Brief >>
Within the listing below, how many lines include the string "computer"? Reply with only the number.

Extracted records >>
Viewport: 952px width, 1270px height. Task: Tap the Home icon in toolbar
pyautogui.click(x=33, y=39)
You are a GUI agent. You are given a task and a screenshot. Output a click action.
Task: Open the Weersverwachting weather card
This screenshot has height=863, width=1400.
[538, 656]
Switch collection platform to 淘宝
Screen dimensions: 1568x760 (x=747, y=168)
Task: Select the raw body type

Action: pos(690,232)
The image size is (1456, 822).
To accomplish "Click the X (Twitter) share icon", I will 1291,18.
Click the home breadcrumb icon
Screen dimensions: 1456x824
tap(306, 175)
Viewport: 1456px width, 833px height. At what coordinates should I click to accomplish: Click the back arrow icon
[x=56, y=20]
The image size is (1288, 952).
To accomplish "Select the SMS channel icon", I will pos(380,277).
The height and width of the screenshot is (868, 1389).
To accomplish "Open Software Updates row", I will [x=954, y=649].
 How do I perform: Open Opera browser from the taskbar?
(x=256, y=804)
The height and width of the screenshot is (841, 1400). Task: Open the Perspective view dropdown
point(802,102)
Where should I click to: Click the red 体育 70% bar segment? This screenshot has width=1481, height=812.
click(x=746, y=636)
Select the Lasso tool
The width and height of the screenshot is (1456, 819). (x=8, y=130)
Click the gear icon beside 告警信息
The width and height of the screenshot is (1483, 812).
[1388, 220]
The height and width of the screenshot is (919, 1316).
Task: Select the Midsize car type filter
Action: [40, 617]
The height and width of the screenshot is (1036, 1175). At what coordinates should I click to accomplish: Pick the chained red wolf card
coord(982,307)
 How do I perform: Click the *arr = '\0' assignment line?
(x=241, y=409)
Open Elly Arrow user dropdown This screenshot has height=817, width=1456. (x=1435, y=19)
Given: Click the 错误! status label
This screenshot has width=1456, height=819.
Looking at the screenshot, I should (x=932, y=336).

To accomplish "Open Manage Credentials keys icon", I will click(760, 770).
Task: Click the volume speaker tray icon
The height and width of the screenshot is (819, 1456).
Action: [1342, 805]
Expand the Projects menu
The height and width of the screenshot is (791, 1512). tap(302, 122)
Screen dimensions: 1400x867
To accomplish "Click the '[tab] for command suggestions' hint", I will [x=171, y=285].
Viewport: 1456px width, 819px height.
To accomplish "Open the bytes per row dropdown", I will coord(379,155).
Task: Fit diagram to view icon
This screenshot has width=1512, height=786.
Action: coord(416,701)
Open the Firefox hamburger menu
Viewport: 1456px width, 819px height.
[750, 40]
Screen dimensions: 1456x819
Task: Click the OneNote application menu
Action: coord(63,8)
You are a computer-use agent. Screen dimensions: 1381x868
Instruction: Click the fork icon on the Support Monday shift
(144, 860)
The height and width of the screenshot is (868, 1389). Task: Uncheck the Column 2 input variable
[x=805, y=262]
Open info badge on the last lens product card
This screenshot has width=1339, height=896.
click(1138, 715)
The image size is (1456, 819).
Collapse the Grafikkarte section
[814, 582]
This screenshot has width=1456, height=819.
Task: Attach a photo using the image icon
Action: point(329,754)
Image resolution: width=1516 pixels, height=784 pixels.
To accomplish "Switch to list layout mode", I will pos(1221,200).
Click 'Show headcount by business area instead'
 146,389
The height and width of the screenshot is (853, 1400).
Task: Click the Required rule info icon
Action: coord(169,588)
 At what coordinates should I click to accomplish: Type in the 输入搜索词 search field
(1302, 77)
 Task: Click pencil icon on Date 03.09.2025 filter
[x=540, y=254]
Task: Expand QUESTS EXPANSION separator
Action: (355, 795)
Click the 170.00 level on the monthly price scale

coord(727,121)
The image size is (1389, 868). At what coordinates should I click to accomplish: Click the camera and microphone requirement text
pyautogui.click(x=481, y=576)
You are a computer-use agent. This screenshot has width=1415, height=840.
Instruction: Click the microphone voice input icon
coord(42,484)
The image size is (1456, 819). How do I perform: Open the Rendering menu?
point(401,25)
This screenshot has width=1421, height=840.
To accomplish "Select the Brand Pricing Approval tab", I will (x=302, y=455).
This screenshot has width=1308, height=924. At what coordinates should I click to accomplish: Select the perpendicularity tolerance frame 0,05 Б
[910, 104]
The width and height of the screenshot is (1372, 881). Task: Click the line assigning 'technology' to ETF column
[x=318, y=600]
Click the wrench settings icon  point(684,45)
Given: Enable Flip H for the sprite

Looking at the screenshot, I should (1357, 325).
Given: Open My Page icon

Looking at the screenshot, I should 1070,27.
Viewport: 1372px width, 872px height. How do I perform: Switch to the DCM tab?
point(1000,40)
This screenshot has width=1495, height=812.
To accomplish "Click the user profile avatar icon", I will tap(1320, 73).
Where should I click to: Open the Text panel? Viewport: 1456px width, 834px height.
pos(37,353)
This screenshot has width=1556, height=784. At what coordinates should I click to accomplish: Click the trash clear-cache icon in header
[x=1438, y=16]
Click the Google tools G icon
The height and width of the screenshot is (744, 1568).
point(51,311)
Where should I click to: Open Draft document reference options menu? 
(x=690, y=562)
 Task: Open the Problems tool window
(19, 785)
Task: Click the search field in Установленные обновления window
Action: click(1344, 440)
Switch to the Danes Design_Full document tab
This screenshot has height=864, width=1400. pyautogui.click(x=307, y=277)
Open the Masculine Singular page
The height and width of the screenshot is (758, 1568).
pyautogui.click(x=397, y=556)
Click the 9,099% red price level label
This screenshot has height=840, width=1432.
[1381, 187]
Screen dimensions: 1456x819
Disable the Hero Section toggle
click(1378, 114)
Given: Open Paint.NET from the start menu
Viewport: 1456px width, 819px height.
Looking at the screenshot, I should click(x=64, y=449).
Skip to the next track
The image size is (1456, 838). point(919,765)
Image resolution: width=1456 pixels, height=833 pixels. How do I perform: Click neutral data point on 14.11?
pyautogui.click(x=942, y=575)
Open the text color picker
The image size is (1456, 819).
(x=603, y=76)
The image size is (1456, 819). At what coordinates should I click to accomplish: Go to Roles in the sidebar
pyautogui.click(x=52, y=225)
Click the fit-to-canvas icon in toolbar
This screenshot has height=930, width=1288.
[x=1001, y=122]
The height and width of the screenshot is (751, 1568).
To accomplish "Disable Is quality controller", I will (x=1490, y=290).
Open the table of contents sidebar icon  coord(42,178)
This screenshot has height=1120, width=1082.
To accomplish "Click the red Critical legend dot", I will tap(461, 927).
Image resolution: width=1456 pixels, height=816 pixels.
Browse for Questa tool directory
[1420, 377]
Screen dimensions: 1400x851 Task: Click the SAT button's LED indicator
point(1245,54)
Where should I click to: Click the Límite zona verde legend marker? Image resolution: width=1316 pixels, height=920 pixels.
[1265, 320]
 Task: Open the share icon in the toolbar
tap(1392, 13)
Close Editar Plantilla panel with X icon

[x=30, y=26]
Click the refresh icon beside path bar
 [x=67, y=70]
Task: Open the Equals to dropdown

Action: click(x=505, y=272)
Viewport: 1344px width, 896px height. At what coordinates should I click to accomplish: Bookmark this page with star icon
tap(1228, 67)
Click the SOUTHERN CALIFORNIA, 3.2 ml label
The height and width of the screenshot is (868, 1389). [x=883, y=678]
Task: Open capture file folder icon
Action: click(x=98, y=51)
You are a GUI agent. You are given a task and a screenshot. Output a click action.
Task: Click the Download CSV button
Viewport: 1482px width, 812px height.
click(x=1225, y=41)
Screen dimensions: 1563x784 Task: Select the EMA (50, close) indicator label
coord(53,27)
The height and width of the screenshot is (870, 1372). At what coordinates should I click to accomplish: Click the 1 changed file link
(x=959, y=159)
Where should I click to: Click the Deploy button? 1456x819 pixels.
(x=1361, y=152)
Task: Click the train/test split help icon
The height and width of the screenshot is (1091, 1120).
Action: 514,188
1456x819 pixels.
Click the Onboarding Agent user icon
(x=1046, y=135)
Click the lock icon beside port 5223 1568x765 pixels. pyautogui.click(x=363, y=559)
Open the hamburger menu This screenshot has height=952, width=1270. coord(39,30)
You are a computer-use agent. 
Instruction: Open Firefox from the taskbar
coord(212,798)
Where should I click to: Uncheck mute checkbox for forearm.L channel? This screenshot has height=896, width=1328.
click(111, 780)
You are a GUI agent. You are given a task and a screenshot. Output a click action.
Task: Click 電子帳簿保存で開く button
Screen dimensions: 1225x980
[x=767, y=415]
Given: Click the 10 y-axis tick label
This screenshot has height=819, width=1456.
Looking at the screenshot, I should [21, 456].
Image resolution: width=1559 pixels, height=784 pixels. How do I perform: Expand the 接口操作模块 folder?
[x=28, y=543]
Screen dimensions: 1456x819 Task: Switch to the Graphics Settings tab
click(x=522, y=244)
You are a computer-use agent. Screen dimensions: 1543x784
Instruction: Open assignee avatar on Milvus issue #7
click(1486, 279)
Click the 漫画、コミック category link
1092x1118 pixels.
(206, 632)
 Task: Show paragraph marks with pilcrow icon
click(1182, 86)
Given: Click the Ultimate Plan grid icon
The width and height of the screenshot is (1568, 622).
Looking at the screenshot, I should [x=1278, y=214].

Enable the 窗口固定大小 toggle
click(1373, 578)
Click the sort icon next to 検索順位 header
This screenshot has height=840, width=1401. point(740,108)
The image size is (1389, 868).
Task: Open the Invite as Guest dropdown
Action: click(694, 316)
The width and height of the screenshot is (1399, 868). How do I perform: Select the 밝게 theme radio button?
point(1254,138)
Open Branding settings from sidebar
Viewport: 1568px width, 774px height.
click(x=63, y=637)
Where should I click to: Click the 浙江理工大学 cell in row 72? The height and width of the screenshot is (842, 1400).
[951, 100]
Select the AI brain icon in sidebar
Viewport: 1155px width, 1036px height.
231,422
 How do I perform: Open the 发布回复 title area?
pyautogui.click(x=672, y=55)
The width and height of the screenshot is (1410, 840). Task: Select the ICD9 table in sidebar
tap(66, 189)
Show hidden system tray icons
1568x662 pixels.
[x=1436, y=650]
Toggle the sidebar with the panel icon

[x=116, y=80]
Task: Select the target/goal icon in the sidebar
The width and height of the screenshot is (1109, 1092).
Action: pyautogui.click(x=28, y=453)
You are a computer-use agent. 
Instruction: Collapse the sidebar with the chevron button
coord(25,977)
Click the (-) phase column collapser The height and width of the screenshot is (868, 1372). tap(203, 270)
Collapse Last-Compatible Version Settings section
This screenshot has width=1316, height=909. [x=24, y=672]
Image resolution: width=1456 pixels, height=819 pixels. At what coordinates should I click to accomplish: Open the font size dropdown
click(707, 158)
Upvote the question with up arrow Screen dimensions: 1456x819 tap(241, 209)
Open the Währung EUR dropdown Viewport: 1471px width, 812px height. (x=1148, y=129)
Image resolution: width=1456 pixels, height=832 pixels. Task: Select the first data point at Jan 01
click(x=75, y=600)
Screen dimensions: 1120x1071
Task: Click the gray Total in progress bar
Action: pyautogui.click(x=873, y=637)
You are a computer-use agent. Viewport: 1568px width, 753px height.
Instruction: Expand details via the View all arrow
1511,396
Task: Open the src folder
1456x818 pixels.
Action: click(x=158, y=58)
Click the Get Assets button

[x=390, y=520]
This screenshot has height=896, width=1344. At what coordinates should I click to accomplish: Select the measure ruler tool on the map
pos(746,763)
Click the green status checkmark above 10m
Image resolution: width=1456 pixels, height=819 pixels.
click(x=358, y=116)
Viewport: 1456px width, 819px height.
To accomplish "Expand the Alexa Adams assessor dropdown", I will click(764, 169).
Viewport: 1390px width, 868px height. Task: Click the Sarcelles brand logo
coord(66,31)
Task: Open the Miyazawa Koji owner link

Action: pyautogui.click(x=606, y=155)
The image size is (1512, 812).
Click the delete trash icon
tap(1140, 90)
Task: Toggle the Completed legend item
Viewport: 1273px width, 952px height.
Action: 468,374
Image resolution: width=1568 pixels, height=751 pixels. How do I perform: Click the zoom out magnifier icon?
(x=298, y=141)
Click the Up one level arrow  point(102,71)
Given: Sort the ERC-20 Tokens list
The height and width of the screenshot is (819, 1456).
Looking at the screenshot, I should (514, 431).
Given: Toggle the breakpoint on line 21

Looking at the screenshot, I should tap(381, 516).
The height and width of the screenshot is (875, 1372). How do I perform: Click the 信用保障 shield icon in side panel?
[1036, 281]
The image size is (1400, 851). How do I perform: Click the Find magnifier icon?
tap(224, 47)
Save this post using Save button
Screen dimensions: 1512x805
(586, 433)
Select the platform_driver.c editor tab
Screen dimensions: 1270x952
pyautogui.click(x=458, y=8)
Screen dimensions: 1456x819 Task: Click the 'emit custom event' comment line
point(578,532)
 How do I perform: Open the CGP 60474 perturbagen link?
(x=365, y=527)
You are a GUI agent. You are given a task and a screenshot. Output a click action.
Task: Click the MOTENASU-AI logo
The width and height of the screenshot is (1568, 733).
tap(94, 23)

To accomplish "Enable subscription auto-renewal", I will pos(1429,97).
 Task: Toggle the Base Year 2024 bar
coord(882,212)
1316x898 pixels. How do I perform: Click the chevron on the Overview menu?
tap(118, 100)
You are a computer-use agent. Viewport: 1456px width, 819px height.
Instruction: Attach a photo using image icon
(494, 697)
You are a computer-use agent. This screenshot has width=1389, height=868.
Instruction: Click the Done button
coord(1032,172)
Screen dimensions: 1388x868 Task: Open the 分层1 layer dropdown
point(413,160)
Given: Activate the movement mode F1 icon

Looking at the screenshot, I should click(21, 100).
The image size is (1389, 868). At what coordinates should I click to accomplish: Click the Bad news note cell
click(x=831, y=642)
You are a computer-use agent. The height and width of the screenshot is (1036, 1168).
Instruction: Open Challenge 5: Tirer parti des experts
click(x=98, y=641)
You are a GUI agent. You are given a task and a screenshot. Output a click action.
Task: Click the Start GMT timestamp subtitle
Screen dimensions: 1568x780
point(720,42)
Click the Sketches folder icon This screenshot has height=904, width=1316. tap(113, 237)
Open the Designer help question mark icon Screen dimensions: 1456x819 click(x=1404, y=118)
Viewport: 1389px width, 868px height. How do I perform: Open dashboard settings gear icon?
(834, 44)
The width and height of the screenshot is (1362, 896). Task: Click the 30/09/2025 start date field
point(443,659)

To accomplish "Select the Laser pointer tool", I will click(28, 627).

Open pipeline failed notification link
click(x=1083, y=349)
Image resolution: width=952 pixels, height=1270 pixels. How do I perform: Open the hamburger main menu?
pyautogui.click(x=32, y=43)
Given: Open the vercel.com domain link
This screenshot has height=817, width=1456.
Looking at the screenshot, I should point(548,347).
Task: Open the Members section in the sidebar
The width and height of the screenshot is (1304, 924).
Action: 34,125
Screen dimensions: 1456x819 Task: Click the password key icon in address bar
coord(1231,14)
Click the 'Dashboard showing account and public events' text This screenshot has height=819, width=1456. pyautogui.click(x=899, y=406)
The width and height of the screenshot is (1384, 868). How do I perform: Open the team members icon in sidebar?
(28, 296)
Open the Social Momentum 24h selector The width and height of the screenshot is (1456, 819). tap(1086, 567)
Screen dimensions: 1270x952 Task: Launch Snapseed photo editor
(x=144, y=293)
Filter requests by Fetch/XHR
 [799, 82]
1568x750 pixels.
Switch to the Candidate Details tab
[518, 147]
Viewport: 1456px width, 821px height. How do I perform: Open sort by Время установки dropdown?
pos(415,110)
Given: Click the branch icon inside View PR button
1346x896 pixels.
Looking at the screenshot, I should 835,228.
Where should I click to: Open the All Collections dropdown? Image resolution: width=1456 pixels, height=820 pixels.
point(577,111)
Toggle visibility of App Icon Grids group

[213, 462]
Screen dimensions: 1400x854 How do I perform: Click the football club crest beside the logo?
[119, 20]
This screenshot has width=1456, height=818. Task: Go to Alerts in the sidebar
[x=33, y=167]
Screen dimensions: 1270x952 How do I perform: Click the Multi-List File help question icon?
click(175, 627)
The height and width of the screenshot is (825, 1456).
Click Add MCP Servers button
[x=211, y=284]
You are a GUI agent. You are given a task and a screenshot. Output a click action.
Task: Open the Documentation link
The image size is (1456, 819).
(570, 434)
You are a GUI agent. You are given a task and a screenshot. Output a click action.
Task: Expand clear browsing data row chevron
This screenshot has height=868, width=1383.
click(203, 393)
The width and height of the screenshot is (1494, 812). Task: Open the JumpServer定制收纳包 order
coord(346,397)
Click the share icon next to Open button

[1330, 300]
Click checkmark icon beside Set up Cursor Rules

Result of the task >>
9